I know the man selling the cx1 vaguely. I certainly know he's not crashed it, etc. Given it's got no Isp, and in one ways is a known quantity (I. E. I've ridden Colnagos before!), then perhaps that ought to be my 1st stop??? 

Think I'm having a mid life crisis!


----------



## icsloppl (Aug 25, 2009)

The CX1 is a fine frame. IMO if you sell your other frames and fit the old parts to the new one, will you feel happy with the result?

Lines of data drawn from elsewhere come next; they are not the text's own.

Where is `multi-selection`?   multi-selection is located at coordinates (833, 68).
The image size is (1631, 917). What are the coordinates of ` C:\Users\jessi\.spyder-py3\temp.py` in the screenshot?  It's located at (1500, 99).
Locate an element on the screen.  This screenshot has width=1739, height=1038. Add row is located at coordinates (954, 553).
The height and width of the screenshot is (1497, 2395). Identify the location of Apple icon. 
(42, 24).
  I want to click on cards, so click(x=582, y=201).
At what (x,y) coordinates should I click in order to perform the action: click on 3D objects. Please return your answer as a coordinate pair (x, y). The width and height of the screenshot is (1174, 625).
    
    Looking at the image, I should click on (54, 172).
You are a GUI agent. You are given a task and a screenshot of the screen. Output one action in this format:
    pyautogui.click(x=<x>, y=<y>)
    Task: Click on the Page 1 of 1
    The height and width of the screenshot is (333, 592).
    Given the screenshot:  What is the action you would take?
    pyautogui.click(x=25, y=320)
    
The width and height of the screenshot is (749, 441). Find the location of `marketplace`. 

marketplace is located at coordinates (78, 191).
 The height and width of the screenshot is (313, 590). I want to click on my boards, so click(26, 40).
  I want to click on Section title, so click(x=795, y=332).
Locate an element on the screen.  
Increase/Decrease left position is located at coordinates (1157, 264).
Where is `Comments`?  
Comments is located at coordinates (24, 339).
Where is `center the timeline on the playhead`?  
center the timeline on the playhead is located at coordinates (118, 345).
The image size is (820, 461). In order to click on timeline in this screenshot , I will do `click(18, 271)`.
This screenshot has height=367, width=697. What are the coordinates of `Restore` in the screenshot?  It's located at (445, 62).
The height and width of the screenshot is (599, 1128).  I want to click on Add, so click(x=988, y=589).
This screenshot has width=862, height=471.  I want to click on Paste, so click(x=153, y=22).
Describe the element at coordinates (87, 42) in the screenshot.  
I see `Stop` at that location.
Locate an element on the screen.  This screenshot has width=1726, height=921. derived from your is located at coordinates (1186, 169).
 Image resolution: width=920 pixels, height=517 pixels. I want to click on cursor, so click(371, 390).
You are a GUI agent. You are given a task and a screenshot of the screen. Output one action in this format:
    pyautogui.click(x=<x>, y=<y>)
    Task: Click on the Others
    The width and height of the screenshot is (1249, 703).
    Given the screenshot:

Personally, if the CX1 fits, perhaps sell both bikes complete, which will likely be easier and you should get more for them, then put a new Campy kit on the Colnago with some nice wheels...


----------



## David W Colnago Lover (Aug 26, 2005)

Yeah, things get more complicated.... Saw the CX1 and the condition of the frame was not wonderful - quite a few scratches and so on, so it's not a firm choice for me thereafter. Finding the CT1 fit a bit odd of late too, saddle is almost right forward on the rails, hence another post re geometry on here. And then on eBay, I find someone is selling a De Rosa 838 frame in my town, which looks v promising as could buy that, just sell CT1 frame, and keep the Tecnos. All told, I've no idea what I'll do as if I get the Colnago CX1 for a similar price to the De Rosa 838, then it's game on.... deary me!!


----------